Divided cities simply did not flourish, she said, citing Belfast, Beirut and Nicosia. Temporarily erected barriers were usually an act of despair in times of extreme conflict that typically created long-term problems and, as in Jerusalem, more extreme conflicts. Instead, the creation of public spaces should be studied. Neutral space where both sides could meet was risky, but necessary in building a viable city for all residents. Using Nicosia as an example, she said that after the city was split in 1974, the United Nations had brokered talks with the two mayors, shaping a long-term strategic plan based on the notion of reunification. While the plan had not been perfect and Nicosia remained divided, the city had developed strategies for infrastructure and common spaces.
In Jerusalem, the Israeli-built light rail system was a large public project that provided a service to residents of that highly divided city.

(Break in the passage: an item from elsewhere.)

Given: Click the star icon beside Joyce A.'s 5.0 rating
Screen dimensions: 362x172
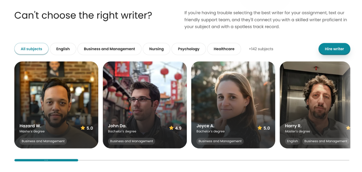Looking at the screenshot, I should [260, 128].
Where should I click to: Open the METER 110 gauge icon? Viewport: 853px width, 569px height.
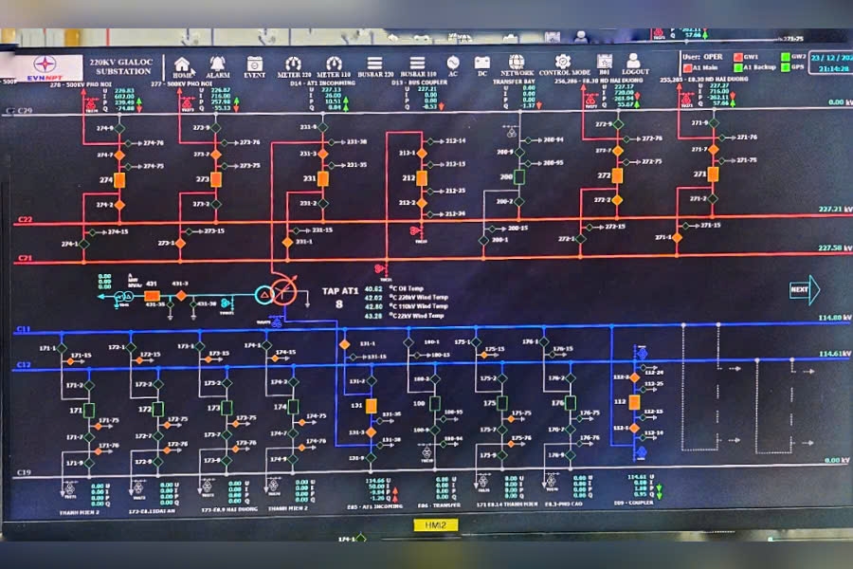tap(334, 64)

In other circumstances, the system would be used across the spectrum, but as a piece of transportation infrastructure, it was seen in a political light with many Palestinians staying away from it.
The current violence and Israel’s intransigence meant little hope for creating common public spaces, she said. Timing was critical, given the current situation in Jerusalem. Ethnic cleansing was a reality and there needed to be protection for Palestinians now. It was also necessary that the international community must go beyond immediate strategies and begin thinking about the future. “The city is too badly damaged at this point,” she said, adding that the international community needed to engage with Jerusalem with that in mind.
TOVA NORLEN, a visiting fellow at the School of Advanced International Studies at Johns Hopkins University in Washington, D.C., led the discussion, summarizing her personal history with Jerusalem before asking the experts a series of questions. As a high school student, she said she had lived in a house in the former “no man’s land” between East and West Jerusalem, and had to decide which direction to walk and even what to wear when heading to different parts of the city.
She recalled that, as with other ethnic conflicts, for instance in Beirut, Bosnia and Kosovo, violence had driven apart identities. The construction of conflicting identities was so much easier than their deconstruction. “While we know how these hardened identities were created, it is important to note that we cannot just remove the barriers and reverse the events in order to go back to a harmonious Jerusalem.”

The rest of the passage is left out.